_TEXT EXCERPT_:
******************************

What comes to mind when you hear the word “Edge”?

In a general sense an edge is the extreme border or point of anything; the edge of a cliff, the edge of the table; the edge of cloth. An edge is particularly applied to the sharp border, the thin cutting extremity of an instrument, as in the edge of an axe, razor, knife or sword. Figuratively, it can refer to that which cuts or penetrates wounds or injures, the edge of slander. Edges are not always comfortable places and at times they are disturbing places. Many of us are fearful of cliff edges. We speak of setting our teeth on edge or being taken to the edge of our patience.

Edge can also refer to sharpness of mind; keenness; intenseness of desire; fitness for action or operation; as in the edge of hunger. Edge can be verb, one might edge or sharpen a blade, or furnish something with a border or decorative edge. Yet again to edge can imply tentativeness as one moves sideways; to move little by little; to edge along. Edge also refers to dominance and superiority, such as leading or winning edge.

Synonyms for edge include: boundary, brim, brink, circumference, crust, extremity, frame, fringe, frontier, hem, kerb, ledge, limit, line, lip, margin, outskirt, peak, perimeter, periphery, point, rim, shore, side, threshold, tip, trimming, verge. Each of these synonyms has a different nuance.
I notice how adjectives alongside edge can change their sense: harsh edge, or soft edge; protective edge or decorative edge.

******************************

_Text and element pointing records_:
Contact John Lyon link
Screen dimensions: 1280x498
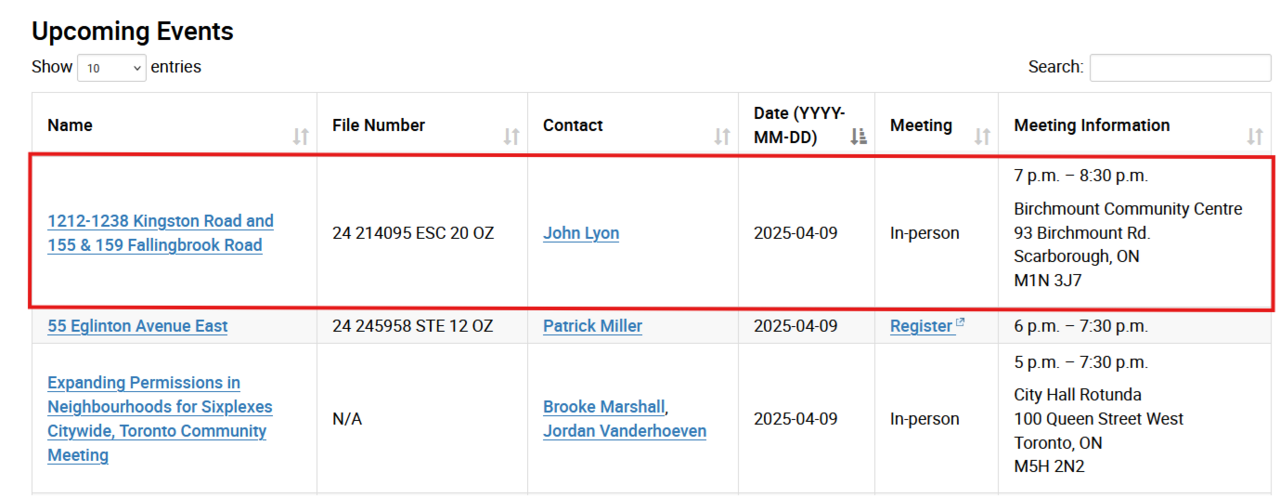[581, 233]

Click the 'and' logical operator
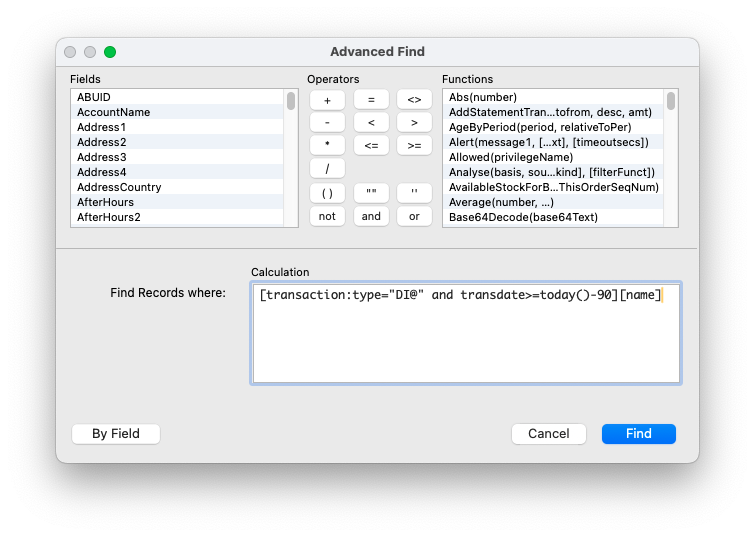[371, 216]
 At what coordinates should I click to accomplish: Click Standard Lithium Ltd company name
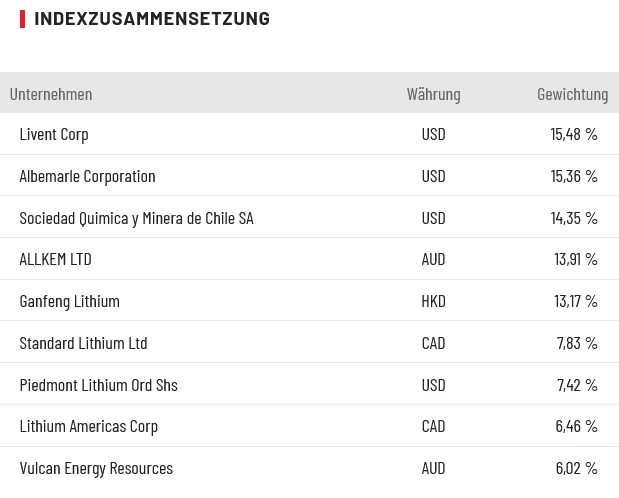83,343
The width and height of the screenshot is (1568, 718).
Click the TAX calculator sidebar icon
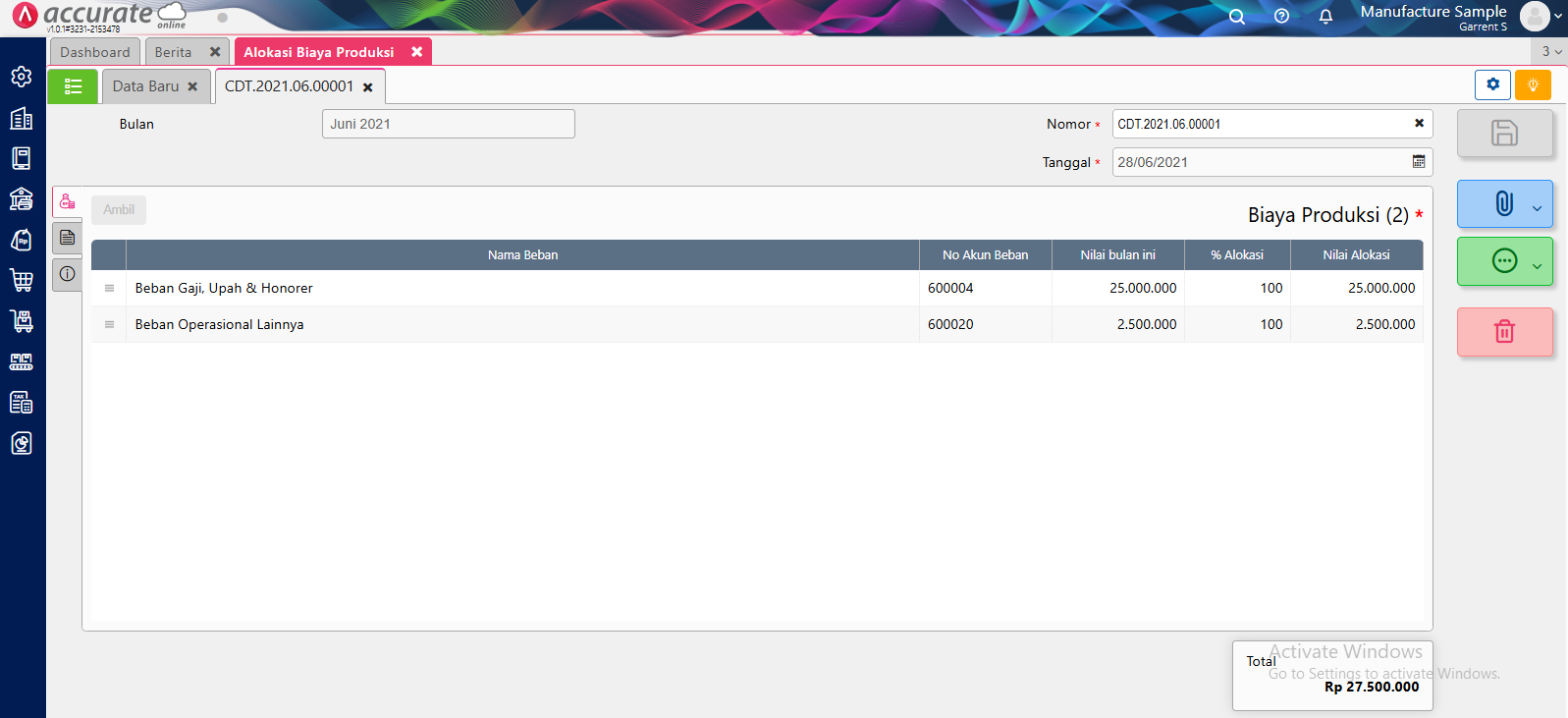22,402
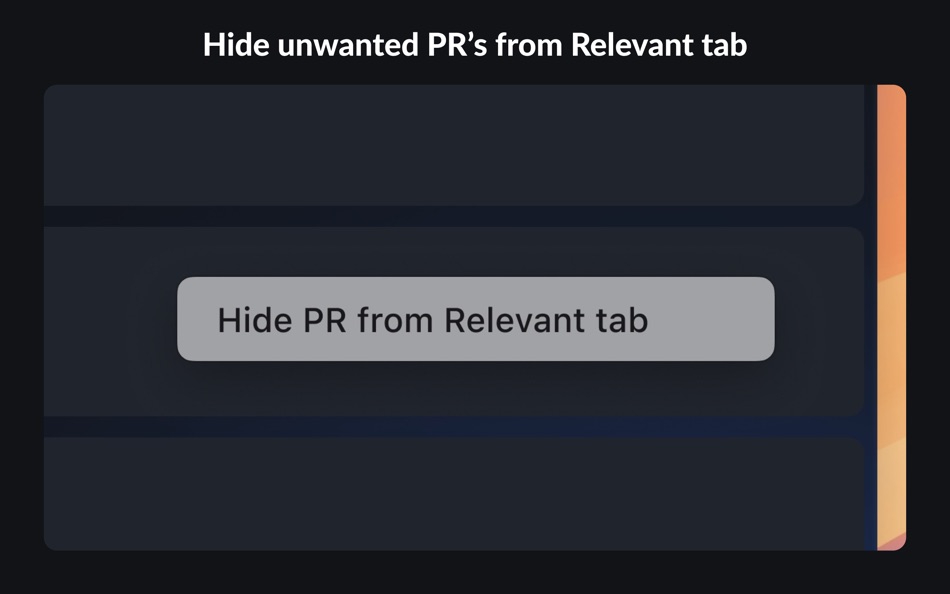
Task: Click the word Hide in the context menu
Action: click(x=254, y=319)
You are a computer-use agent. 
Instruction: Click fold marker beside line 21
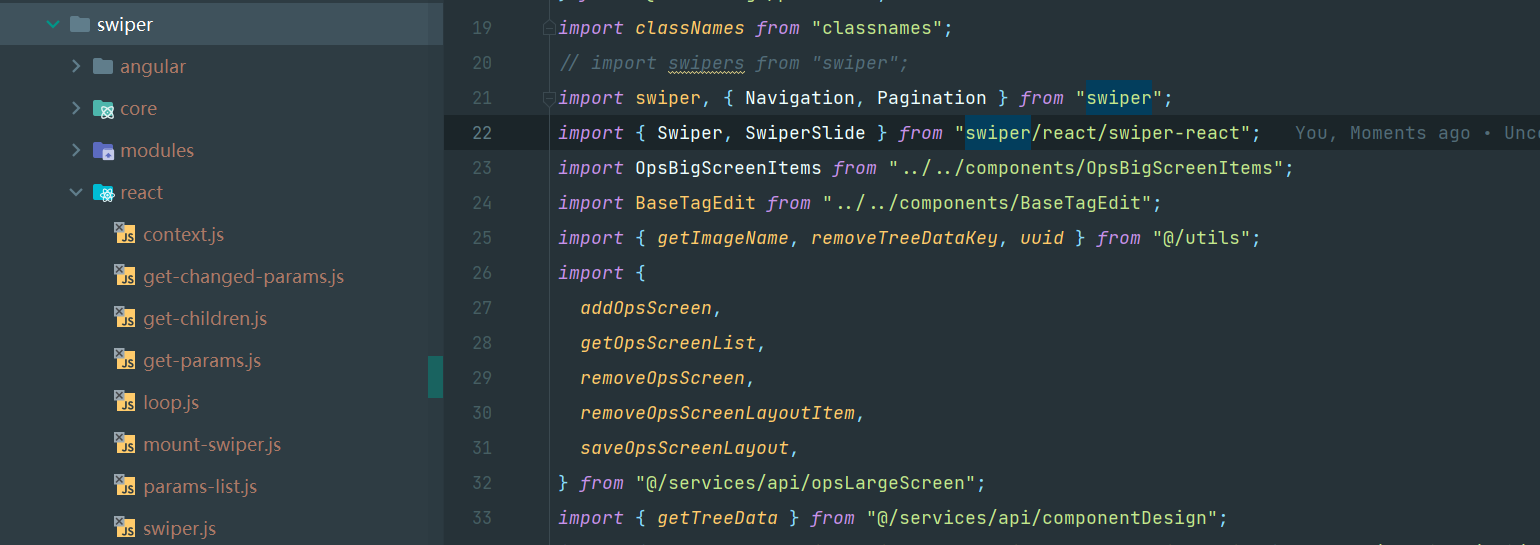click(x=548, y=98)
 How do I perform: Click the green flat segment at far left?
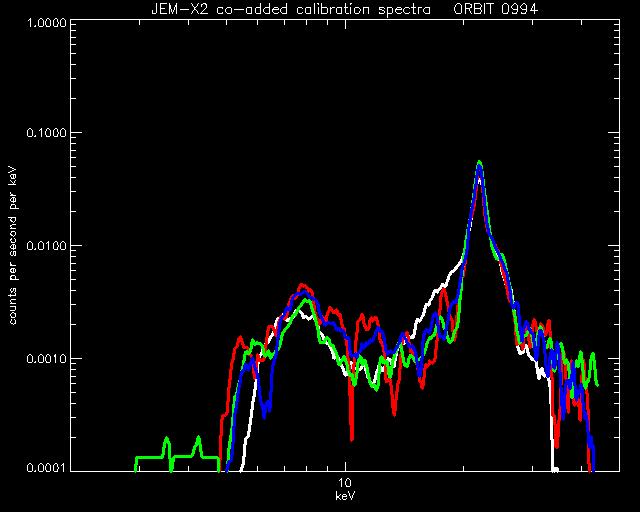(149, 457)
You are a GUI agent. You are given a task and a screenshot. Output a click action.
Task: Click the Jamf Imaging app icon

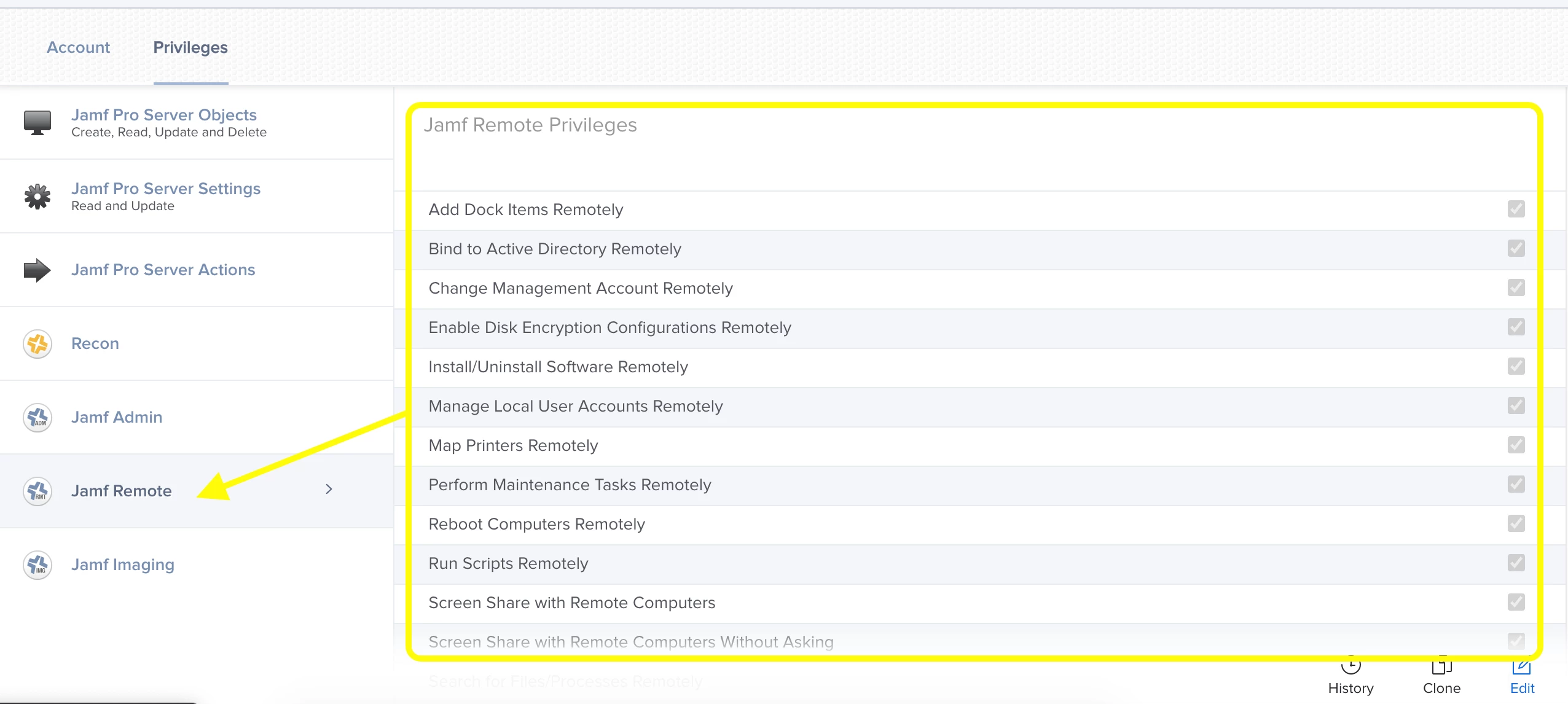tap(37, 565)
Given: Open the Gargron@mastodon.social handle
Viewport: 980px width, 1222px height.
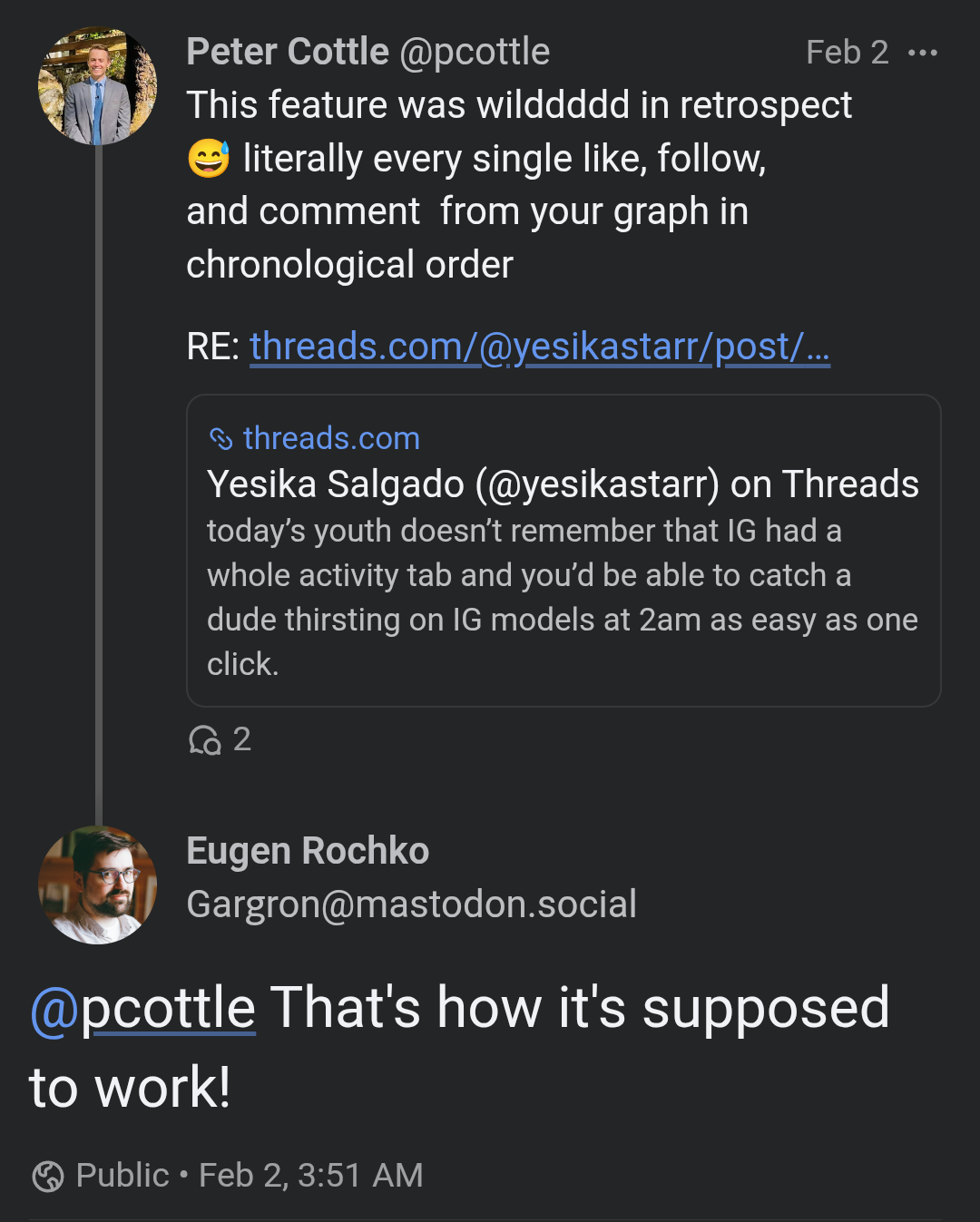Looking at the screenshot, I should [x=411, y=904].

******************************

_EXERCISES TO COMPLETE_:
1. Reproduce the text excerpt on the word "Edge" verbatim, from its opening question to its last line.
2. Output the text lines of Block 1's rows as a JSON list of strings, one string per line, with blank lines omitted. Leave the pictures out.

_RESPONSES FOR EACH TASK_:
1.
What comes to mind when you hear the word “Edge”?

In a general sense an edge is the extreme border or point of anything; the edge of a cliff, the edge of the table; the edge of cloth. An edge is particularly applied to the sharp border, the thin cutting extremity of an instrument, as in the edge of an axe, razor, knife or sword. Figuratively, it can refer to that which cuts or penetrates wounds or injures, the edge of slander. Edges are not always comfortable places and at times they are disturbing places. Many of us are fearful of cliff edges. We speak of setting our teeth on edge or being taken to the edge of our patience.

Edge can also refer to sharpness of mind; keenness; intenseness of desire; fitness for action or operation; as in the edge of hunger. Edge can be verb, one might edge or sharpen a blade, or furnish something with a border or decorative edge. Yet again to edge can imply tentativeness as one moves sideways; to move little by little; to edge along. Edge also refers to dominance and superiority, such as leading or winning edge.

Synonyms for edge include: boundary, brim, brink, circumference, crust, extremity, frame, fringe, frontier, hem, kerb, ledge, limit, line, lip, margin, outskirt, peak, perimeter, periphery, point, rim, shore, side, threshold, tip, trimming, verge. Each of these synonyms has a different nuance.
I notice how adjectives alongside edge can change their sense: harsh edge, or soft edge; protective edge or decorative edge.

2.
[
  "Contact John Lyon link",
  "Screen dimensions: 1280x498",
  "[581, 233]",
  "Click the 'and' logical operator",
  "[371, 216]",
  " At what coordinates should I click to accomplish: Click Standard Lithium Ltd company name",
  "83,343",
  "The width and height of the screenshot is (1568, 718).",
  "Click the TAX calculator sidebar icon",
  "22,402",
  "Task: Click the word Hide in the context menu",
  "Action: click(x=254, y=319)",
  "You are a computer-use agent. ",
  "Instruction: Click fold marker beside line 21",
  "click(x=548, y=98)",
  " How do I perform: Click the green flat segment at far left?",
  "(149, 457)",
  "You are a GUI agent. You are given a task and a screenshot. Output a click action.",
  "Task: Click the Jamf Imaging app icon",
  "tap(37, 565)",
  "Given: Open the Gargron@mastodon.social handle",
  "Viewport: 980px width, 1222px height.",
  "Looking at the screenshot, I should [x=411, y=904]."
]